-- WHAT IS EXPECTED --
Transcribe the following records exactly, images excluded.

▼

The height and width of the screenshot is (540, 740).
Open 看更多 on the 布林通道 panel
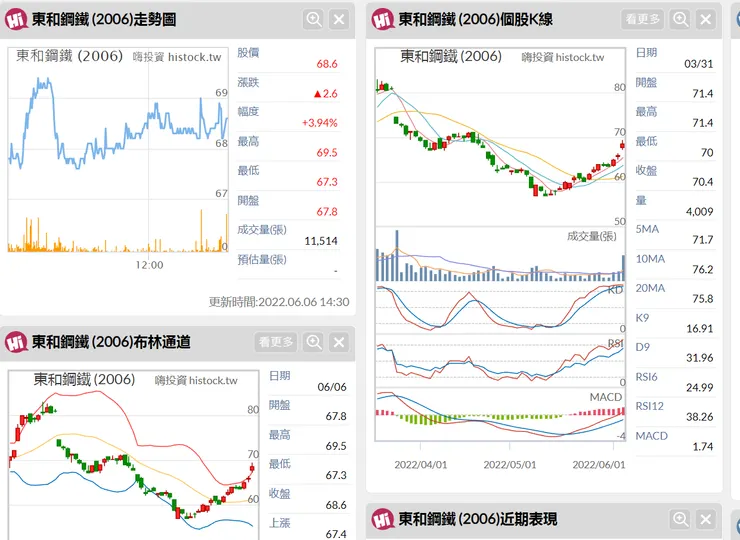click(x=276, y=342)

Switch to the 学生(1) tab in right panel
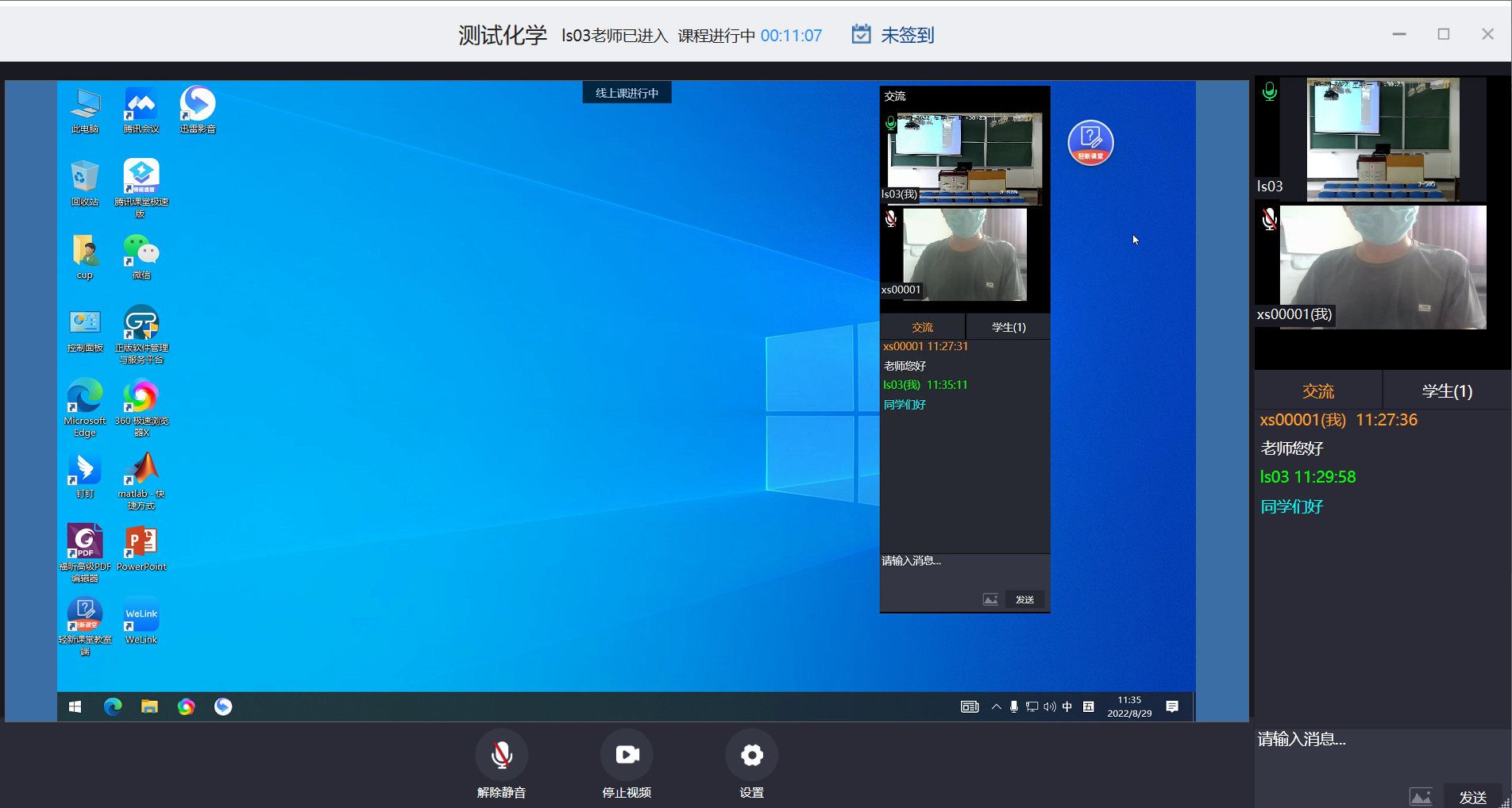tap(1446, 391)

▲

-- TASK OUTPUT --
The height and width of the screenshot is (540, 740).
Open 看更多 on the 布林通道 panel
click(x=276, y=342)

Switch to the 学生(1) tab in right panel
tap(1446, 391)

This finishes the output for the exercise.